[Dataset entries]

# # # #

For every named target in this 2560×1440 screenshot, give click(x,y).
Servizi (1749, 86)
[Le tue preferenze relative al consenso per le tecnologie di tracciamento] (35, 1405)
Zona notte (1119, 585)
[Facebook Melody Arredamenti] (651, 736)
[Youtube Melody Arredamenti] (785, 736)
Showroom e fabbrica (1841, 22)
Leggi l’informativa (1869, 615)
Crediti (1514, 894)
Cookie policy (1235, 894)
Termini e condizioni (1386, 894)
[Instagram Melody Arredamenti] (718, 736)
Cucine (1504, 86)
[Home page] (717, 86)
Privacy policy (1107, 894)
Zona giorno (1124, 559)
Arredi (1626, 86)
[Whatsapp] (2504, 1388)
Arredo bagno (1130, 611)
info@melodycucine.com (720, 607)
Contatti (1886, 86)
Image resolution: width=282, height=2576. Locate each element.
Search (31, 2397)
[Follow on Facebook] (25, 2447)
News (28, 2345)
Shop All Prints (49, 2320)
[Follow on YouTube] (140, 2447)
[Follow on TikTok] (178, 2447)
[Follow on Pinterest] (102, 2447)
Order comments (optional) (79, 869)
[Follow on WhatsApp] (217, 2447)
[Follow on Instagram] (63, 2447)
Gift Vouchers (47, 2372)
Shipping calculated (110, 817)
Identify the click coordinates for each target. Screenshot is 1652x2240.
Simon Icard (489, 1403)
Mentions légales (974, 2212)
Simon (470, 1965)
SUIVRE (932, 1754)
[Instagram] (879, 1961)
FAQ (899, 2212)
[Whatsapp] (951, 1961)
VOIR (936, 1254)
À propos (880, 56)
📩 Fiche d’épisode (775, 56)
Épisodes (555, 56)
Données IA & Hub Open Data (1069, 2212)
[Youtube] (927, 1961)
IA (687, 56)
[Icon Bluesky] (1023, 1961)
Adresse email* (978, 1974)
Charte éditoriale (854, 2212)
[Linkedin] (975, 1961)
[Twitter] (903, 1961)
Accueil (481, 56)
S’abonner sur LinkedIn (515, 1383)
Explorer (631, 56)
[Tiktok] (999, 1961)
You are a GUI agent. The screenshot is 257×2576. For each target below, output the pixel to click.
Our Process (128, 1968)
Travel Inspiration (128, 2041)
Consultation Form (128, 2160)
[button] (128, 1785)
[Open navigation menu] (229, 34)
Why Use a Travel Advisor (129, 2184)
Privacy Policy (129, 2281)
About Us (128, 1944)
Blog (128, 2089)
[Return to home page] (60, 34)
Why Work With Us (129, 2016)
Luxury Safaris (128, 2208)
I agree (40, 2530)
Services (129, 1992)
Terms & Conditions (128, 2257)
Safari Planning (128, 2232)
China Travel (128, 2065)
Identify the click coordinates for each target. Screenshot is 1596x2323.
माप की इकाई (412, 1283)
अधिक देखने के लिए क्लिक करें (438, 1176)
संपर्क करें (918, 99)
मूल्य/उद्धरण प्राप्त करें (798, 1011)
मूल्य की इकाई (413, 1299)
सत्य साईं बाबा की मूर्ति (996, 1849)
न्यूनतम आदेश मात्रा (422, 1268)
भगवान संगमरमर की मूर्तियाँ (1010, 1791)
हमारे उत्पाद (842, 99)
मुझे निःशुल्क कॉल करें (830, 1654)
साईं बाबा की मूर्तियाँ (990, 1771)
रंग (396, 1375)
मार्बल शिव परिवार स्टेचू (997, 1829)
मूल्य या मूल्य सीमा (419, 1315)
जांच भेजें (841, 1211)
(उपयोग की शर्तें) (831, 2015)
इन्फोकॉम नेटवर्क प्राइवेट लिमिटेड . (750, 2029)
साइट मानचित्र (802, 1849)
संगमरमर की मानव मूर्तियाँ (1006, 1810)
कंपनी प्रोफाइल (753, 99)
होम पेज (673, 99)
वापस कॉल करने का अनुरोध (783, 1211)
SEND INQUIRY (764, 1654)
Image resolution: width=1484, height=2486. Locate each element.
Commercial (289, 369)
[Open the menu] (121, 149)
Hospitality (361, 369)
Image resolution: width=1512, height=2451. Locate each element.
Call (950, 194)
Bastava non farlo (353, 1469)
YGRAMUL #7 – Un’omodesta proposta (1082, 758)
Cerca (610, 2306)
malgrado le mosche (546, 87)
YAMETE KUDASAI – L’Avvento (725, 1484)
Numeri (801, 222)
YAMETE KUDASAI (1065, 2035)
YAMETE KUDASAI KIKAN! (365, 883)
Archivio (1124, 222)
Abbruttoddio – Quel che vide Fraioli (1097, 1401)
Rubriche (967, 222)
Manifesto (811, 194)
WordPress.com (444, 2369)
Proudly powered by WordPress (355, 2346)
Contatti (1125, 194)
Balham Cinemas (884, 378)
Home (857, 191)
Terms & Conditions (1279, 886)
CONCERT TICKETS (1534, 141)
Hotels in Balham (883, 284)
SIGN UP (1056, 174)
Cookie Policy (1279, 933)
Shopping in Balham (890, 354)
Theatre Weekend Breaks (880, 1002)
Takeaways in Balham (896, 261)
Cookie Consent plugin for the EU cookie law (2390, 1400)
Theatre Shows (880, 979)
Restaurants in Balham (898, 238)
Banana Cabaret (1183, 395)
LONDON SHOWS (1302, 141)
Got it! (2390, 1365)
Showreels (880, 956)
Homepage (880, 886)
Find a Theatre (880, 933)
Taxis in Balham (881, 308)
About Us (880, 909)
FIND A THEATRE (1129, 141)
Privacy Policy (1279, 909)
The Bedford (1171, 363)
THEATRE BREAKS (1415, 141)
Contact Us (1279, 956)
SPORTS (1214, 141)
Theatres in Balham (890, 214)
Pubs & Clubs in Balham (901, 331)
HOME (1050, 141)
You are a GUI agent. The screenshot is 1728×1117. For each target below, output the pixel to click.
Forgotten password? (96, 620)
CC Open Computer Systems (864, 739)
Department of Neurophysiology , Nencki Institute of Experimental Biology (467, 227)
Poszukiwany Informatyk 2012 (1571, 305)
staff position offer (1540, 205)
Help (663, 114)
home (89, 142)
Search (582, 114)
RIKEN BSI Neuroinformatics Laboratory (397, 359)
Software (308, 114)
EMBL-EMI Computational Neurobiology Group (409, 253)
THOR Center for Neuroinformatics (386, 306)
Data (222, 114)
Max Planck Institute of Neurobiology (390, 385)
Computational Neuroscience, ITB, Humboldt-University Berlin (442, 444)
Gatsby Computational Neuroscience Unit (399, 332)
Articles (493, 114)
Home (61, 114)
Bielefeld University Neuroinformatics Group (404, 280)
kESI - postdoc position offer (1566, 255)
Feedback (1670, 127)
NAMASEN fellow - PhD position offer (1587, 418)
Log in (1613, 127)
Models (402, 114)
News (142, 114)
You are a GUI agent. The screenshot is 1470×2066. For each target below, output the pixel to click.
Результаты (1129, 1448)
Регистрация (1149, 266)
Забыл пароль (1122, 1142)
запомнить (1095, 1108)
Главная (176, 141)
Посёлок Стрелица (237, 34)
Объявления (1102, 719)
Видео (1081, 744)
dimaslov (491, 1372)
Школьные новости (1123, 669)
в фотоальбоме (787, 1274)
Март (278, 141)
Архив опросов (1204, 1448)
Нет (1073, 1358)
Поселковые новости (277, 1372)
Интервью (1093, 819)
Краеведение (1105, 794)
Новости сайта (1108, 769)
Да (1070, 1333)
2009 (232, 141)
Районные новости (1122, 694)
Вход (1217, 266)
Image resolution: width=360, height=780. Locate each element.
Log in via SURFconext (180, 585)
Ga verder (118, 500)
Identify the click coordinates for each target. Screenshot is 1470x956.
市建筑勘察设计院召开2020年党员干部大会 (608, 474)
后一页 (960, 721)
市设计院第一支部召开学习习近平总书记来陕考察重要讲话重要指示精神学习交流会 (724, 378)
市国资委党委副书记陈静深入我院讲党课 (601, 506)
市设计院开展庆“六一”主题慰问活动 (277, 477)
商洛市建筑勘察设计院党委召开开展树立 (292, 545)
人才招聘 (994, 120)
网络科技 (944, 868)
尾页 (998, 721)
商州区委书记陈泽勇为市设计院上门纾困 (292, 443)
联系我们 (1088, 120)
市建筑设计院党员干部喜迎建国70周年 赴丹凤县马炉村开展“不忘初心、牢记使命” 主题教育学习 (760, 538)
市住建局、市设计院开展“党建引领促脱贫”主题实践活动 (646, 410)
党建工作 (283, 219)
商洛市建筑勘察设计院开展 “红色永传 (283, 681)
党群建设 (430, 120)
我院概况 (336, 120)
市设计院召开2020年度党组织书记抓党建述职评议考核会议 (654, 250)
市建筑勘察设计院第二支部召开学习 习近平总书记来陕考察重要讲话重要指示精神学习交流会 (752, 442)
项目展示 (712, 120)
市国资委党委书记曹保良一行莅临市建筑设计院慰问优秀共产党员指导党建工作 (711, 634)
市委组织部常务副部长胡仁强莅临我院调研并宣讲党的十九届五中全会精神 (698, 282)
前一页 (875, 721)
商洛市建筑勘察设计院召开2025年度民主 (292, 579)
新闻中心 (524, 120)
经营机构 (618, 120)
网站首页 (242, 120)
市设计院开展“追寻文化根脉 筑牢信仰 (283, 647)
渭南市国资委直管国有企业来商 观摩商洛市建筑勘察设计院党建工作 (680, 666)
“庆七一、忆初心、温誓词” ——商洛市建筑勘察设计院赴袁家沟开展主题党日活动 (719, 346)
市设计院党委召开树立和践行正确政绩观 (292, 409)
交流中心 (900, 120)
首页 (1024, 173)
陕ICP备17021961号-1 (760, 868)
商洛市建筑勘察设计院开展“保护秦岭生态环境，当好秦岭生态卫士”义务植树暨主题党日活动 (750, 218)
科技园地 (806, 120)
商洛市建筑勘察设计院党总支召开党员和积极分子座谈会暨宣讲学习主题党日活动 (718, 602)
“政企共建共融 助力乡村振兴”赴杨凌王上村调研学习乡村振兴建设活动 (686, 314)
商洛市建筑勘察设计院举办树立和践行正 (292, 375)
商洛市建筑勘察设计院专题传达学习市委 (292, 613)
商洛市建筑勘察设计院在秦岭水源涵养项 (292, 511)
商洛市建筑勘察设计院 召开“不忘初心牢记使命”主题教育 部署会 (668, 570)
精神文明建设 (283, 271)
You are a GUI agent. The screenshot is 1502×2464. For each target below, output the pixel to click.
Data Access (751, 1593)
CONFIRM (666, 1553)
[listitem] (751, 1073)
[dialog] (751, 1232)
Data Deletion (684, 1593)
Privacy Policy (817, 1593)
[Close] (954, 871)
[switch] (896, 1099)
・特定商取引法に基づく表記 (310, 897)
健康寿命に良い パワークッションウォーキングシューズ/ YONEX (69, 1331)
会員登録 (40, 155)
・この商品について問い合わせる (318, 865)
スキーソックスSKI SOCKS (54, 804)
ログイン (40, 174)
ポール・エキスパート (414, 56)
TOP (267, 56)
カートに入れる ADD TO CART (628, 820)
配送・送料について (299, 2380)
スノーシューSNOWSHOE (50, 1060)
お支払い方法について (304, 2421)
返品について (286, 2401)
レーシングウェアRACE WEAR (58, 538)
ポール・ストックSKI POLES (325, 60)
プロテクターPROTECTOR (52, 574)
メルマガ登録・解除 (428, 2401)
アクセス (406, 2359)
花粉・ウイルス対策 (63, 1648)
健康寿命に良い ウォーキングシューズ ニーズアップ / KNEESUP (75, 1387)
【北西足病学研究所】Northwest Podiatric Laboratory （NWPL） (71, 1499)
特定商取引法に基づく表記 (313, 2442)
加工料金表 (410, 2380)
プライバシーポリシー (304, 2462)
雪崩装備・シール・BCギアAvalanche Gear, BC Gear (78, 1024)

# # # #

(DIRECTIONS FOR THIS TASK) Set down again, word for word, the stretch of records from the line with "Bielefeld University Neuroinformatics" to the line with "News (142, 114)", both of those lines included.

(TASK RESULT)
Bielefeld University Neuroinformatics Group (404, 280)
kESI - postdoc position offer (1566, 255)
Feedback (1670, 127)
NAMASEN fellow - PhD position offer (1587, 418)
Log in (1613, 127)
Models (402, 114)
News (142, 114)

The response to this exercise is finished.